I’m trying to compare the geometry of different tractograms for a sensitivity analysis. I’d like to quantify the geometry of the tractograms and then determine their (euclidean) difference. I was looking into TODI and wondered if that gives me the geometric information I’m looking for, by encoding the orientation and density of fibers in a voxel. As it is not usually used for that purpose, I was wondering, if it makes sense the way I thought it. I’d be very happy about your point of view on this!
There’s a whole can of worms being opened here; I will attempt to restrain myself from writing a thesis…
Use of TODI
The TOD data are ultimately stored as a set of spherical harmonic coefficients per voxel, just as are Fibre Orientation Distribution images. While they may:
- Be secondary derivatives from tractogram data rather than directly from the diffusion MRI image data;
- Be of a different harmonic order by default;
- Encode a slightly different quantitative metric (streamline density vs. fibre density);
- Possess grossly different absolute magnitude scaling;
, their fundamental data representation is the same. Indeed the SIFT(2) methods are based on the premise that the TODs and FODs should be identical in the absence of biases. Nevertheless, I think this clarification provides a couple of insights:
Whether the information contained within such encodes “geometry” of the tractogram is potentially subjective. Trouble is that in the context of tractograms, most would consider “geometry” to correspond to higher-order bundle-wise features, e.g. curvature or cross-sectional area, rather than voxel-wise measures (even if there is orientation information within each voxel).

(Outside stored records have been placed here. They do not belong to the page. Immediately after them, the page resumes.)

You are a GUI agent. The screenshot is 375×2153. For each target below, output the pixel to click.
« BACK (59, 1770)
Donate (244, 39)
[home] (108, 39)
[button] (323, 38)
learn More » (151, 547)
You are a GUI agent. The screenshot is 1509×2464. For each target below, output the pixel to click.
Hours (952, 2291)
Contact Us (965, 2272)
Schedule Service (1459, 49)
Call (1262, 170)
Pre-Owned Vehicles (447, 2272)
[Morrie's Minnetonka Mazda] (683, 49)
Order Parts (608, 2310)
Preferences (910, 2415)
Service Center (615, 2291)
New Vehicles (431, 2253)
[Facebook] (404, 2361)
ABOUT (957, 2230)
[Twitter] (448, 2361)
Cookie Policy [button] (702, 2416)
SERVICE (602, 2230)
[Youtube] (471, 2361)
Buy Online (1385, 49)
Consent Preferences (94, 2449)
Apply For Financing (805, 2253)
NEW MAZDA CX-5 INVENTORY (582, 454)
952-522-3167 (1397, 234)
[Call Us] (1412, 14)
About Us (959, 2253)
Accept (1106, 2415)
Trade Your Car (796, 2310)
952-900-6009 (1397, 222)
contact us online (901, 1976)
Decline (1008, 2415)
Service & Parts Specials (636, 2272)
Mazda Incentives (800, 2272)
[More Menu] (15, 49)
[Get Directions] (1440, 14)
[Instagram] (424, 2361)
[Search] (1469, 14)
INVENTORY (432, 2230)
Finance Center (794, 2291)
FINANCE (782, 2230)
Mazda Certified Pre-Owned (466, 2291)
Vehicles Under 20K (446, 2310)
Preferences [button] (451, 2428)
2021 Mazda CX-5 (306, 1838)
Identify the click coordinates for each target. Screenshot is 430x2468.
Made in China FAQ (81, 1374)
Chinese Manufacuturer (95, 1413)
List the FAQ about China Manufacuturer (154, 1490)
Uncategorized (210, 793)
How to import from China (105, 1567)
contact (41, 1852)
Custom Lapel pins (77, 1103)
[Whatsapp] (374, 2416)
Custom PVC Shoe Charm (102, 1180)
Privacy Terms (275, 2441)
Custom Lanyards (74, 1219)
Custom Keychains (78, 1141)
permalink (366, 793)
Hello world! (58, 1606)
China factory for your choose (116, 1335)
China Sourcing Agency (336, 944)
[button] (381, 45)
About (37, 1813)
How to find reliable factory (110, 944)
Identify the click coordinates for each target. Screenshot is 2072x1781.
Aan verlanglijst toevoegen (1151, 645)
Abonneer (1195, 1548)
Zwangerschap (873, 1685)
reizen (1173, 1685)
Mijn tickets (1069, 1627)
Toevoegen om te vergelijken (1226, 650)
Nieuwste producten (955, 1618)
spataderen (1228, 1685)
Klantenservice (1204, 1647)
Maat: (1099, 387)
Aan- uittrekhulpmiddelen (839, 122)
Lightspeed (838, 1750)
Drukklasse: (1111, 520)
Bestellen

The mechanism by which one might utilise those data in a subsequent analysis is likely no different to that of FOD data. Or, alternatively, anything novel in this respect designed to operate on TOD data would be equivalently applicable to FOD data.
“Quantification of geometry of tractograms”
If I overlook your own proposal of use of TOD and instead consider the general question as quoted, there’s a wide array of prospective interpretations. Again, I’ll try to restrain myself…
For geometry of bundles (as opposed to a whole-brain tractogram), the first thing that comes to mind is F-C Yeh’s work.
If considering something like “Euclidean distance” between such data, one could consider this to be simply the magnitude of the displacements determined through FOD-based registration as per the FBA pipeline. While this is slightly limited in that the 3D displacement at any point in space is fixed (i.e. is not dependent on the streamline / fibre orientation at that point in space), it’s nevertheless faithful to at least a low-resolution description of what you’re looking for.
If concurrently interested in both spatial distances and density differences between data, this makes me think of work I did way back in my undergraduate degree, looking at quantifying differences between 3D density maps in radiotherapy. Depends on how creative you want to get with a potential analysis technique for addressing your hypothesis as to whether it’s relevant. That’s only to say, there’s all sorts of possibilities here, but it’s predicated on having a sufficiently accurate description of exactly what you want to do, and the ability to address any gaps in image processing capabilities requisite to actually do it.
Thank you for your detailed response!
I’m currently working on my bachelor’s thesis, so (for now) my resources to get creative are rather limited, but your input helps a lot. My main idea is to look at the significance of different parameters on tractography results (on a single subject at a time). I’m using a reference tractogram, created with default parameters and try to compare that tractogram to other tractograms, obtained with varied parameters. I use connectivity as one output-quantification and was looking into other suitable options and thought a geometric comparison could also be valuable.
What I take from your answer is that using the TOD data could hold some value for comparison, as it could be compared to the FOD and therefore can hint towards quality of the resulting tractogram, but I misclassified this as a geometric measure.
Thank you so much for the paper-recommendation for a real geometric measure, I will investigate that! I’m not sure, if I could use the FBA pipeline though. I had a (quick) look into that and as far as I understand, this would rather make sense, if I was looking at multiple subjects at a time. But I’d be interested in what you did in your undergraduate degree, although I’m not sure if I can use it within the scope of my thesis.